Marla Geha (Yale) gave the astrophysics seminar, on the star-formation properties of low-luminosity galaxies. She (with Blanton, Tinker, Yan at NYU) finds an incredibly strong environmental effect: Low-luminosity galaxies that are far from any massive parent galaxy are all star-forming, whereas those more nearby are in a mix of star-forming and non-star-forming. It is not just a trend: There really are no non-star-forming, isolated, low-luminosity galaxies. This makes these galaxies very valuable tools for cosmlogy and galaxy formation, as Geha noted and the crowd discussed. The seminar was just what I love: Lots of constructive and interesting interruptions and discussion, mainly because the results are so interesting and valuable; this really is a significant discovery. It is the strongest (in some sense) known environmental effect for galaxies, and it immediately rules out many simplistic ideas about low-mass galaxies, like that their star formation histories will be shut off by supernova feedback.
On the airplane to visit Bloom's CTDI at Berkeley, I worked more on our side project on Lucky Imaging. I got the code working (finally) and then handed it off to Foreman-Mackey. I have to get back to the things I am supposed to be doing! (Although one of the things that I love about my job is that procrastination like this is valuable in the long term.)

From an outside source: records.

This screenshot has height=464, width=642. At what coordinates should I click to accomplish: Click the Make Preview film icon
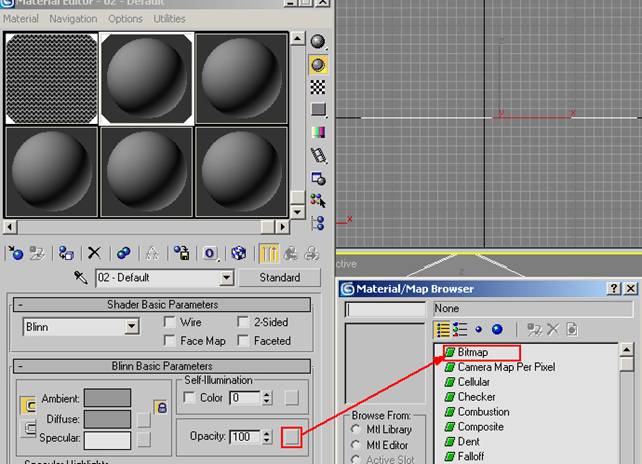click(318, 155)
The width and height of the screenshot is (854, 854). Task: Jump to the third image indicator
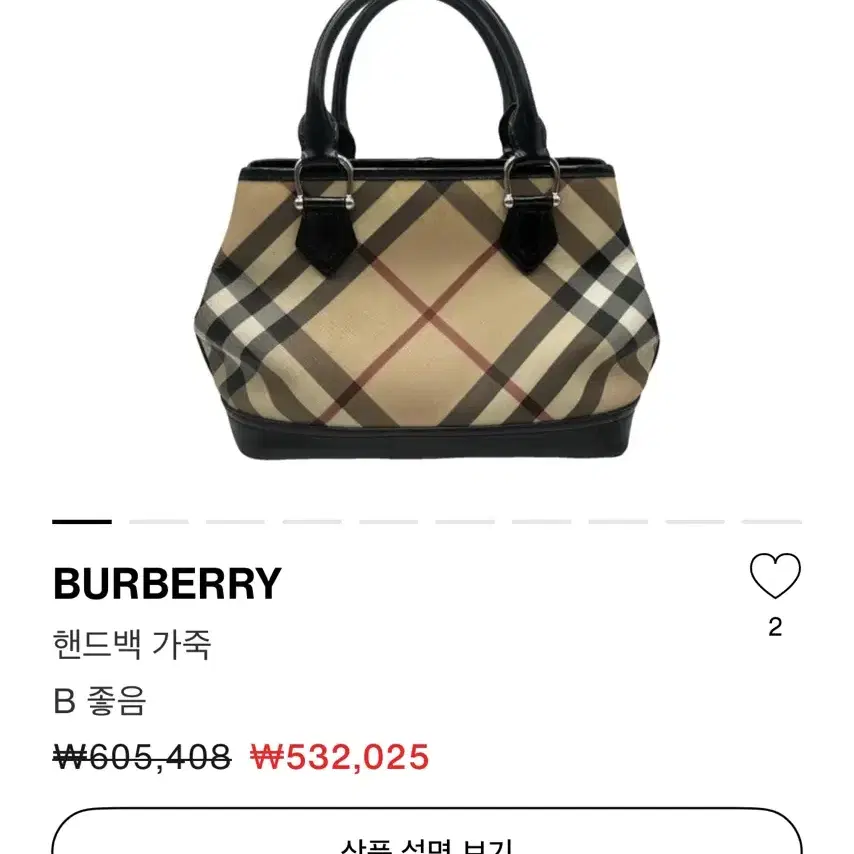(x=235, y=522)
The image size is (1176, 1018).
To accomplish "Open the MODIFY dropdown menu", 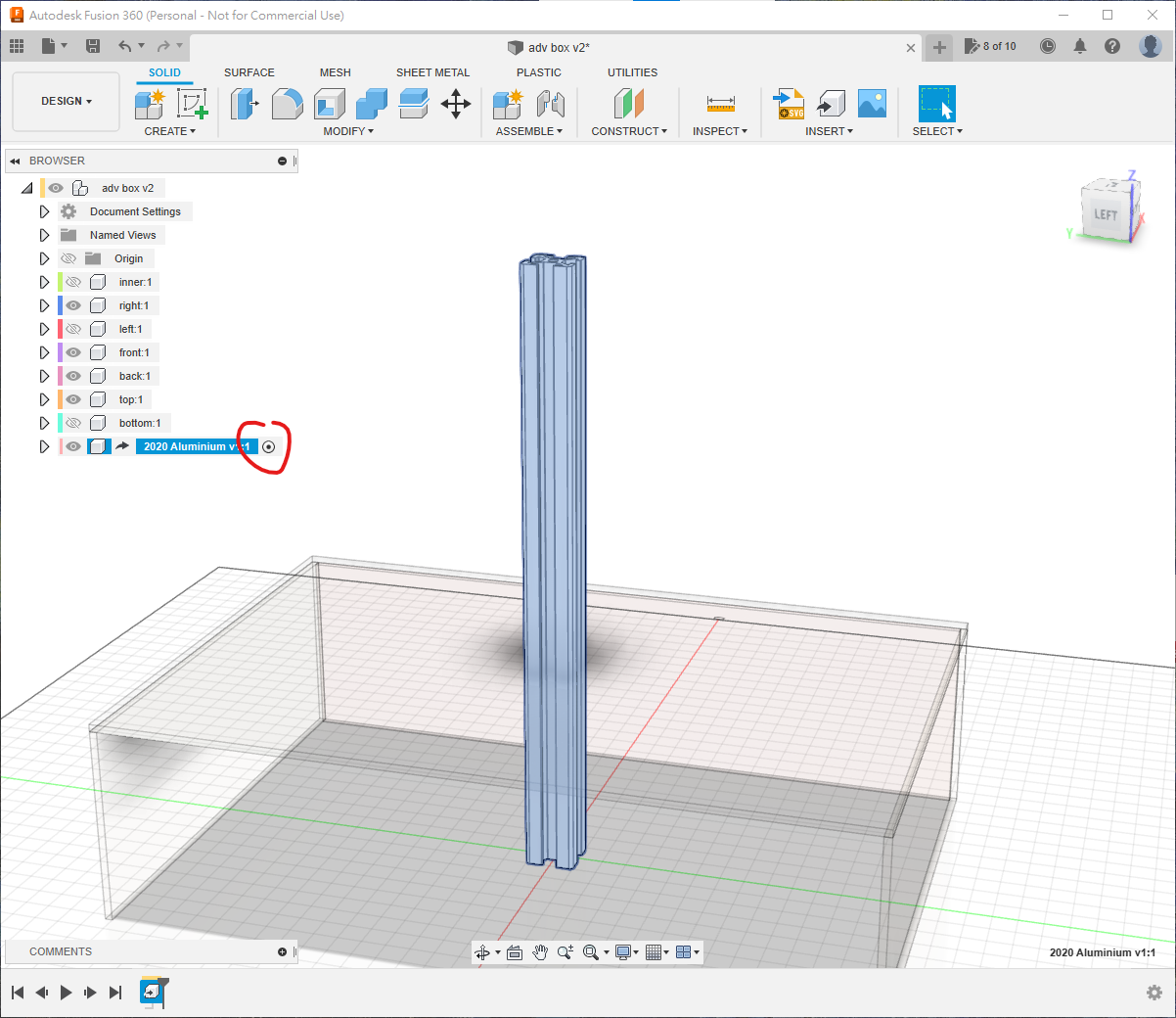I will [348, 131].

I will constructively point out that there are at least a couple of known isolated, low-luminosity non-star forming galaxies in the Local Group: Cetus and Tucana (e,g., Monelli et al. 2010b, c). Based on their radial velocities, they could have interacted with the MW at fairly high redshifts, but such galaxies do actually exist. I still completely agree with the importance of low luminosity galaxies as tracers of environmental effects.